NEW ORLEANS – The plucky motto on a banner above a coffeehouse here, “Rebuilding New Orleans one party at a time,” is perhaps not as frivolous as it seems.

No less an authority on financial matters than Standard & Poor’s, the revered credit rating firm based in New York, declares in a new report that New Orleans’ recent celebration of Mardi Gras demonstrated a positive economic indicator for the city’s effort to rebuild from Hurricane Katrina.

“The turnout for the pre-Lenten street bash – sparse by historical standards but otherwise successful – showed that the city, even in its shrunken state, can at least provide minimal support to its important tourist, visitor and convention sector as hotels, restaurants and police services seemed to be in place and working well,” the Standard & Poor’s review said.

Read further, however, and an Ash Wednesday kind of sobriety settles in.

The need for housing is “stark,” future government revenue is uncertain, the number of hotel rooms is rising but still down 26 percent since Katrina and the number of restaurants is 63 percent fewer, the report said. Only about one-fourth the number of pre-Katrina conventions are expected this year. Any expansion in business will be constrained by labor shortages.

The work force for the New Orleans area has declined 32 percent, and the jobless rate, though down since November, is at 8.2 percent, well above the 5.8 percent before the storm. A “dearth of community resources,” such as schools and hospital beds, is a concern, the report said.

“Over the next six to 10 weeks, we believe that the Gulf region, and New Orleans in particular, will face critical choices in deciding how to rebuild infrastructure, restore the tax base, and whether to refinance some troubled public sector debt,” said Alexander Fraser, Standard & Poor’s public finance analyst.

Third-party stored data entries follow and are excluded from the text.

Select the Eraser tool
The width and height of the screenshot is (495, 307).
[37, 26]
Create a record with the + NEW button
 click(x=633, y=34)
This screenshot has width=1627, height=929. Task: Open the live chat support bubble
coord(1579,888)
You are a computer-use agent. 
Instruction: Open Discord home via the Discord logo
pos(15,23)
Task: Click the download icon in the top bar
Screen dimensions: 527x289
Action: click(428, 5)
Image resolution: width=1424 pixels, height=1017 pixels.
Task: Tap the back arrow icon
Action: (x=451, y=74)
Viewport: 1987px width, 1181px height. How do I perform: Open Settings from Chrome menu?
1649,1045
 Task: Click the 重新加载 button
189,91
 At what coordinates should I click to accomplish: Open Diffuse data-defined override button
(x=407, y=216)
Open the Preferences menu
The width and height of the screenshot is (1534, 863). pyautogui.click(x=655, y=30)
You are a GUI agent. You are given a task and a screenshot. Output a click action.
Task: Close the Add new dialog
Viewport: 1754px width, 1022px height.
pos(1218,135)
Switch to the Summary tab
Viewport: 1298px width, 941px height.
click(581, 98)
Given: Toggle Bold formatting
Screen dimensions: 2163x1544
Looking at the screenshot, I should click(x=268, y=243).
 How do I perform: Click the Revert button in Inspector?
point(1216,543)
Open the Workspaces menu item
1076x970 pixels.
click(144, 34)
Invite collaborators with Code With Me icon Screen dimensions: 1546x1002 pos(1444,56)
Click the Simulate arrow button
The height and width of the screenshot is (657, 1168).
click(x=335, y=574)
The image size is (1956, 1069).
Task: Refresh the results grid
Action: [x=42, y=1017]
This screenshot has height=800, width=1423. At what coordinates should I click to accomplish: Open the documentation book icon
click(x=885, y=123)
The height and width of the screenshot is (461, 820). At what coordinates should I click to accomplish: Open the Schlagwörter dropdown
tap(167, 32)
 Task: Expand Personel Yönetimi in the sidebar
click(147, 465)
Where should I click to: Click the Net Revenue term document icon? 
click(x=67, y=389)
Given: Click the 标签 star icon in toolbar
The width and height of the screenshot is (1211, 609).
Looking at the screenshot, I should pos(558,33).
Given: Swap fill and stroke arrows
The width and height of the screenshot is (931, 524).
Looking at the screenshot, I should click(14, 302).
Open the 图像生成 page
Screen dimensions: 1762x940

Responding to Katrina, Standard & Poor’s and other debt evaluation firms lowered their ratings on some bonds for the city and state late last year, meaning it now costs more for the public sector to borrow. The near-term outlook on some of those ratings “remains grim,” the report said.

“Questions remain about whether these borrowers, some of which are in special tax jurisdictions supported by dedicated revenue streams, can return to the markets given the erosion of their revenue bases,” the report said.

Standard & Poor’s is not the only major credit firm keeping a close eye on developments. Robert Kurtter, senior vice president for state ratings for Moody’s Investors Service, said officials from the firm have been to Louisiana and that more visits will follow.

State revenue has been better than forecast. “That’s a good sign, that’s positive news,” Kurtter said.

The Standard & Poor’s analysts anticipate that billions of dollars in potential housing support from the federal government could make a big difference, once the program gets under way. Gulf Opportunity bonds, a federally backed and state-run program similar to the Liberty Bonds issued in New York after the 2001 terrorist attacks, could jump-start private development and assist some public debt in Louisiana.

“At least one prime New Orleans venue seems to be on the rebound,” Fraser said. The Superdome Commission, which overseas the Dome and neighboring New Orleans Arena, soon will issue new bonds and renew old debt.

“But the bond security is dependent on hotel tax receipts,” Fraser said. “It’s a big question where that will come from as recovery workers begin to leave.”

Those workers occupy thousands of hotel rooms, whose fortunes depend on whether they can replace government-paid guests with a regular retinue of tourists and conventioneers, he said.

The “biggest wild card” in the recovery is the April 22 mayoral election in New Orleans, which “could help further refine the city’s rebuilding efforts” and lead to more long-term decisions, the firm’s analysts Robert McNatt and Frank Benassi said.

“We believe the overriding issue will be incumbent Mayor C. Ray Nagin’s handling of the disaster and its aftermath. We also think that many reconstruction initiatives will not begin in earnest until the city’s leadership is determined,” they wrote. “Whatever the state and city decide about rebuilding cannot be solidified until there is a clear mandate about New Orleans leadership.”

In the midst of all this came Mardi Gras, which the New Orleans area embraced despite the setbacks and a measure of public criticism locally and across the country.

“The revelry of Mardi Gras was more than just a colorful respite from the Gulf Coast’s agonizing slog toward normalcy. It was also an indicator of how the battered city of New Orleans and surrounding areas will fare as rebuilding proceeds,” the report said.

“If public issuers in the region achieve the fiscal stability they are aiming for, and residents regain their homes and jobs, then perhaps Mardi Gras 2007 will be not just a dry run for the future, but a full celebration,” the analysts wrote.